Whether a victim of policies judged too aggressive by a conservative board or his own frustrations with it, Deasy would leave LA Unified rudderless amid the district’s shift to a challenging new instructional curriculum, turmoil over teacher evaluations, controversy over the iPad rollout, uncertainty over the use of student test scores, mounting conflict over new revenue from the state, tenuous relations with the teachers union and, of course, strong disagreements with a school board that clearly dislikes many of his policy choices.
“He just can’t get anything done,” a district official said of Deasy’s relationship with the board. “They block everything he tries to do.

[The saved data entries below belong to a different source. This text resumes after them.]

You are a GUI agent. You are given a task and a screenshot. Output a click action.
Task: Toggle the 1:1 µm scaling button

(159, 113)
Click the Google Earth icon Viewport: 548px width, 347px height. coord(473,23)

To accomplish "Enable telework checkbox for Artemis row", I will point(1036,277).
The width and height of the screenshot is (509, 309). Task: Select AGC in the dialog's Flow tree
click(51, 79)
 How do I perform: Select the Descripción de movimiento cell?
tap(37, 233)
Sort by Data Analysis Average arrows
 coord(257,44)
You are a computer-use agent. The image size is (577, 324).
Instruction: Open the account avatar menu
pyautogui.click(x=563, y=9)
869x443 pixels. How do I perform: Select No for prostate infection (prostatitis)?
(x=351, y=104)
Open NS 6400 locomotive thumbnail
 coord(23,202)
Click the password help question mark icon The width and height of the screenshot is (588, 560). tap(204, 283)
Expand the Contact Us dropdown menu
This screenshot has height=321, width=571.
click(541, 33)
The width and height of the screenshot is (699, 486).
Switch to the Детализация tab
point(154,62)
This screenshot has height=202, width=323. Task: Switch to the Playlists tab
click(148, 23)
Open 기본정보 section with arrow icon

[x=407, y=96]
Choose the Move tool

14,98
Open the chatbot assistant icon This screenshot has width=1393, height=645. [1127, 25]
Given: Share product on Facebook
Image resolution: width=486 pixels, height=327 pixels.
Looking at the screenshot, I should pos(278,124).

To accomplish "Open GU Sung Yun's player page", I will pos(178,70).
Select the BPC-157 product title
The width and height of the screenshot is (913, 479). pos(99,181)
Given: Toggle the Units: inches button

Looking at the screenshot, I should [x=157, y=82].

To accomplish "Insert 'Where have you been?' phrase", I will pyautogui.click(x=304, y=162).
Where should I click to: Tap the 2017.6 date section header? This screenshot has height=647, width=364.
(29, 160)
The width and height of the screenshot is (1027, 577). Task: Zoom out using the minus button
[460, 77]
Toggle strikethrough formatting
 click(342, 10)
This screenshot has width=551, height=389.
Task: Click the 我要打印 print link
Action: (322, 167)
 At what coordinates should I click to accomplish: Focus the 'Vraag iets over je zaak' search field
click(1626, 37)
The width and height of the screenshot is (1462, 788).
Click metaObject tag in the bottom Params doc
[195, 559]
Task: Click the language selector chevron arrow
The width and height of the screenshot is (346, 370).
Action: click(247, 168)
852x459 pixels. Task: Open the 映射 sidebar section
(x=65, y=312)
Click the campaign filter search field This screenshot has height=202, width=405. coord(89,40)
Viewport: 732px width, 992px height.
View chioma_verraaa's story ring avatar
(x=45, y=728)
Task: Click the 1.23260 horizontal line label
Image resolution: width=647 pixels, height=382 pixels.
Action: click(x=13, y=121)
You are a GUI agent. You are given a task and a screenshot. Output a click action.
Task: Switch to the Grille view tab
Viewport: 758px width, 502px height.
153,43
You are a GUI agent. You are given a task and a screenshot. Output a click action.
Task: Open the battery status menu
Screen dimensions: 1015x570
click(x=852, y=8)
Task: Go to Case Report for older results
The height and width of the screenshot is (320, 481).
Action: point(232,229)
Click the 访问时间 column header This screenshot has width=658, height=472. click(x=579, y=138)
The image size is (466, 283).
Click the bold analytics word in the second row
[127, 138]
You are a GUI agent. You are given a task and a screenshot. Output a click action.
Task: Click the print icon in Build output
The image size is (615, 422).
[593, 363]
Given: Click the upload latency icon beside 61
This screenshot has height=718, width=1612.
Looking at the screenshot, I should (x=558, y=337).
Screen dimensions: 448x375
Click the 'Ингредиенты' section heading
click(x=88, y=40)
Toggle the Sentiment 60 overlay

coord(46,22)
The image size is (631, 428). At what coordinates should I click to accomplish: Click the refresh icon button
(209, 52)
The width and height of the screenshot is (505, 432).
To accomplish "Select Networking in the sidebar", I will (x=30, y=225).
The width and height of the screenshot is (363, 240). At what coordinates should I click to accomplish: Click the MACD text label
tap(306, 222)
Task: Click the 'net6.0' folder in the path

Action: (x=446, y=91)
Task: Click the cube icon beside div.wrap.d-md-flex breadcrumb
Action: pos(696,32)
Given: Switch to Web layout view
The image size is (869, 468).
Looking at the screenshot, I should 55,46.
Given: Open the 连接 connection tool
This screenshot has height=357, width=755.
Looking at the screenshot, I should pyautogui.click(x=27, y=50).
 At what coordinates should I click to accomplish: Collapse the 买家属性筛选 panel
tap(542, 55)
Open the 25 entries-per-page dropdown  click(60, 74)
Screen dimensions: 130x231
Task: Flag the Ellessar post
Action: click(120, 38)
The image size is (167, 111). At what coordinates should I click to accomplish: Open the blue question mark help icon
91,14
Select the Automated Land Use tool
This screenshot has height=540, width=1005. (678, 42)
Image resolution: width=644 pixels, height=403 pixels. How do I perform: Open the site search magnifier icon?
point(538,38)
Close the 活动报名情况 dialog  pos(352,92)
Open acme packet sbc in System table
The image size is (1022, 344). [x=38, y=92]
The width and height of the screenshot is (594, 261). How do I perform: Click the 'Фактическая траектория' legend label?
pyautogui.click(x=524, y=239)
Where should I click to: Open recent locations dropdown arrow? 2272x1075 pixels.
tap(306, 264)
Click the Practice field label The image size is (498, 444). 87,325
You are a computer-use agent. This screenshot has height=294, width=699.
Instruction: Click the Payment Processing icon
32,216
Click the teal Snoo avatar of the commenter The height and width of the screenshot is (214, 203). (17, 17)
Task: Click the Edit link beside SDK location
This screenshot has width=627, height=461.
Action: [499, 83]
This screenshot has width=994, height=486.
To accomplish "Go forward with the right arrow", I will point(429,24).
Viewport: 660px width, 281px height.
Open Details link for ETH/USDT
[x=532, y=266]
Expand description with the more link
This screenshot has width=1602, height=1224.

If he can’t move them, why would he want to stay?”
Further, his leadership team is already without a permanent chief deputy of instruction — the current deputy, Jaime Aquino, has announced that he, too, is leaving — and the board with which he must work smoothly if not happily, has been weakened by a president facing charges of sexual harassment, verbal abuse and a censure motion by one of his own board colleagues.
Deasy has not confirmed a decision to step down. He has told various media outlets, including LA School Report, that he has not submitted a letter of resignation and would clarify his situation after the board conducts his annual performance review on Tuesday. Nonetheless, the union wasted little time, last night responding to the news as if it were a certainty, issuing a statement under the headline, “UTLA: It’s about time.” The first sentence: “It is no secret that UTLA has had major concerns with John Deasy’s leadership.”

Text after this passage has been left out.